This repository contains the scripts and source code for running the MLPerf v0.6 training benchmarks written by NVIDIA in RHEL7.6 and UBI8 containers. The Dockerfiles for creating the containers are in the top level directory.
The 4 directories, gnmt, maskrcnn, ssd, and transformer contain the source code and scripts for running each of these benchmarks. The resnet directory is for a benchmark using the ImageNet dataset on mxnet, which we haven't yet run. These 4 benchmarks are implemented in PyTorch, and the necessary PyTorch source code to be built and installed in the containers is in the ./pytorch directory.
For more detailed information about the benchmarks, read the original documentation at ssd, maskrcnn, gnmt, transformer.
The host system needs to be configured so that containers run with podman can access GPUs.
- Install
podman
on the host system - Install the
nvidia-container-toolkit
, so that the nvidia container runtime hook can be used.
This may take ~1 hour depending on download speeds of packages.
podman build -f ssd_dockerfile_ubi8 -t mlperf_v06_ssd_ubi8
The data download script is in the ssd directory. Further documentation can be found in the original results.
bash download_dataset.sh
Put the data in whatever directory you prefer. When you run the benchmark, you will specify the directory in DATADIR
so that the run script can mount it in a volume for the container to access.
The directory structure of DATADIR
should be:
<DATADIR>
├── coco2017/
│ ├── annotations/
│ ├── models/
│ ├── train2017/
│ └── val2017/
...
From the ssd
directory, the benchmark can be started with
CONT=mlperf_v06_ssd_ubi8 DATADIR=<coco2017> LOGDIR=/data/mlperf/logs DGXSYSTEM=DGX1 NEXP=1 PULL=0 ./podman_run.sub
On a system other than an NVIDIA DGX1 or DGX2, you will likely need to create a custom config_*.sh
file to specify the number of GPUs, and to configure other parameters to optimize performance.
This may take ~1 hour depending on download speeds of packages.
podman build -f maskrcnn_dockerfile_ubi8 -t mlperf_v06_maskrcnn_ubi8
The data is the same as that which is used for the ssd benchmark. See the above download instructions.
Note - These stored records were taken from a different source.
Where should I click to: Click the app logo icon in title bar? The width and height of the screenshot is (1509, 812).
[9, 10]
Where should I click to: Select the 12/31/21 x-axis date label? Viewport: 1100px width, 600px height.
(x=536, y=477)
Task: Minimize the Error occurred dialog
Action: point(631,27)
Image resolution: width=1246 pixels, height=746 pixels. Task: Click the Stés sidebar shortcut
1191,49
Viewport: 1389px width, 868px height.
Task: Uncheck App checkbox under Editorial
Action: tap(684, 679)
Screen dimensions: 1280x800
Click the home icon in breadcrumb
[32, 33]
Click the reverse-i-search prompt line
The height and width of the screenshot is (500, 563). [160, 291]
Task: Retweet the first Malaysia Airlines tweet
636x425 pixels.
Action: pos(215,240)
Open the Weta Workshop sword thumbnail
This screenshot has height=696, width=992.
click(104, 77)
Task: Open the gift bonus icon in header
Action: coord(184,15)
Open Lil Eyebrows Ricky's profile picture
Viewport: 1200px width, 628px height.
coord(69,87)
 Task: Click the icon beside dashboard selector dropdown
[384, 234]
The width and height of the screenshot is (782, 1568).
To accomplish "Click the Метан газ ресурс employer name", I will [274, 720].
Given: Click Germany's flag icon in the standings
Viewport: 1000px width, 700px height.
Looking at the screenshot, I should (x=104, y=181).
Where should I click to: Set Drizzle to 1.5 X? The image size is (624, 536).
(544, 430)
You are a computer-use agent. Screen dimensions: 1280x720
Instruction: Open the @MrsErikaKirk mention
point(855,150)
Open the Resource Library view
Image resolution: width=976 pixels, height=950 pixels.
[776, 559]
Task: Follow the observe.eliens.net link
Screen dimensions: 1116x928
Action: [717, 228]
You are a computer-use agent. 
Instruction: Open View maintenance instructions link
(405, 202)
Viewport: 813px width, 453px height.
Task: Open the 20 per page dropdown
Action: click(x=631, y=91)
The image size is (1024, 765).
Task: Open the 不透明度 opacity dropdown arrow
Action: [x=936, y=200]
The Mask R-CNN uses the trained ResNet-50 model as a backbone. Run the download_weights.sh
script in the maskrcnn/
directory. Place the resulting file R-50.pkl
in the directory coco2017/models
directory, where coco2017
contains the unzipped train2017
and val2017
directories.
From the maskrcnn
directory, the benchmark can be started with
CONT=mlperf_v06_maskrcnn_ubi8 DATADIR=<coco2017> LOGDIR=/data/mlperf/logs DGXSYSTEM=DGX1 NEXP=1 PULL=0 ./podman_run.sub
On a system other than an NVIDIA DGX1 or DGX2, you will likely need to create a custom config_*.sh
file to specify the number of GPUs, and to configure other parameters to optimize performance.
This may take ~1 hour depending on download speeds of packages.
podman build -f gnmt_dockerfile_ubi8 -t mlperf_v06_gnmt_ubi8
Follow the instructions in the original documentation.
From the gnmt
directory, the benchmark can be started with
CONT=mlperf_v06_gnmt_ubi8 DATADIR=<gnmt_data> PREPROC_DATADIR=<host directory for preproc data> LOGDIR=/data/mlperf/logs DGXSYSTEM=DGX1 NEXP=1 PULL=0 ./podman_run.sub
On a system other than an NVIDIA DGX1 or DGX2, you will likely need to create a custom config_*.sh
file to specify the number of GPUs, and to configure other parameters to optimize performance.
This may take ~1 hour depending on download speeds of packages.
podman build -f transformer_dockerfile_ubi8 -t mlperf_v06_transformer_ubi8
Unfortunately the scripts in the submission files for the transformer benchmark do not work. To run the benchmark we had to get the data directly from the creators. I am still working on finding the exact source for the correct data.
From the transformer
directory, the benchmark can be started with
CONT=mlperf_v06_gnmt_ubi8 DATADIR=<transformer_data> LOGDIR=/data/mlperf/logs DGXSYSTEM=DGX1 NEXP=1 PULL=0 ./podman_run.sub
On a system other than an NVIDIA DGX1 or DGX2, you will likely need to create a custom config_*.sh
file to specify the number of GPUs, and to configure other parameters to optimize performance.